How Stolen Identities Create Hidden Highways Through Your Cloud

A single cached access key that arrived through normal behavior could have exposed nearly every critical workload in a company's cloud environment, illustrating why identity has become the primary attack path.

CSBadmin
2 Min Read

The Hidden Danger in Cached Credentials

A single cached access key on a Windows machine may seem harmless. It arrived through standard behavior as a user logged in and the key stored itself automatically. No one violated a policy or misconfigured anything. Yet that one key, easily accessible to a determined attacker, could have opened 98% of entities in the company’s cloud environment, including nearly every critical workload. This real exposure was caught before any damage occurred, but it reveals a fundamental shift in how attackers operate.

Your environment runs on identity. Active Directory, cloud identity providers, service accounts, machine identities, and AI agents all carry permissions spanning systems and trust boundaries. A single stolen credential hands an attacker a legitimate identity with every permission attached to it. The danger is not at the front door. It is what happens once an attacker gets inside.

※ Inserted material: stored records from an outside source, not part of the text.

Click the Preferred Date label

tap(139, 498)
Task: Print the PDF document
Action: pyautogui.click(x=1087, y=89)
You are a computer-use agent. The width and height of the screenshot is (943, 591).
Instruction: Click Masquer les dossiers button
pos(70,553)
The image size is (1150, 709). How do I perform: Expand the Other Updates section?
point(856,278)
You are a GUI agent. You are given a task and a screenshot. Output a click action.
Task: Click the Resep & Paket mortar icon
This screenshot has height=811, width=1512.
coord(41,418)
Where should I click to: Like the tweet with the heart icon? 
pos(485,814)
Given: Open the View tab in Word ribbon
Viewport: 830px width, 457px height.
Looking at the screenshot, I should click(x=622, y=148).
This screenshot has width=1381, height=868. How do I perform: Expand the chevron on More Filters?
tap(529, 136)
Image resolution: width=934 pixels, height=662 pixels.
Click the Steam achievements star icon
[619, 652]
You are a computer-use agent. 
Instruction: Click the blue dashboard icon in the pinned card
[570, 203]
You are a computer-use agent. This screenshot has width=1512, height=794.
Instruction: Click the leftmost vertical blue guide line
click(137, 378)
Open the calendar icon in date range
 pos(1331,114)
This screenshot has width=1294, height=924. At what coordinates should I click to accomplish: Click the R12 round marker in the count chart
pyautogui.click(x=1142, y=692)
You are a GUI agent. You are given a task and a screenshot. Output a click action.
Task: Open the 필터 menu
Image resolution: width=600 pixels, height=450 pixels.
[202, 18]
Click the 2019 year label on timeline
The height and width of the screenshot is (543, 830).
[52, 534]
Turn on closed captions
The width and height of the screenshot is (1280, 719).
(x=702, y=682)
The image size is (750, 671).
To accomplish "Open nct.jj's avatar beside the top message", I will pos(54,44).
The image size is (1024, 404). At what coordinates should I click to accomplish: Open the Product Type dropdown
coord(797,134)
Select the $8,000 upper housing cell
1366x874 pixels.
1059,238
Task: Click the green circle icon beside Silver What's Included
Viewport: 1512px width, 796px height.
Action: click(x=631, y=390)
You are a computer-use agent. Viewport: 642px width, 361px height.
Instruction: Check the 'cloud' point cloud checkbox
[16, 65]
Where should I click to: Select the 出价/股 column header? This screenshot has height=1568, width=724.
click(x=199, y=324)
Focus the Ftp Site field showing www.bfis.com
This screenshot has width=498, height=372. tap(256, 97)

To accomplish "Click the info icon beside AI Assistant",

Why Traditional Security Misses the Real Problem

Most security programs still treat identity as a perimeter control. They focus on authentication and access policies, while the real risk starts inside. Once an attacker has a foothold, identity is what lets them advance, cross boundaries, and reach critical assets. Identity is not a wall. It is a highway that runs through every layer of your environment.

Consider an Active Directory group membership that no one reviewed, giving an attacker on a retail endpoint a direct path to the corporate domain. Or a developer SSO role provisioned for a cloud migration that kept its permissions long after the project ended, offering a four step route from developer access to production admin. These forgotten permissions and cached credentials turn into attack paths that cross hybrid environments, and the tools designed to catch them keep missing the connections between them.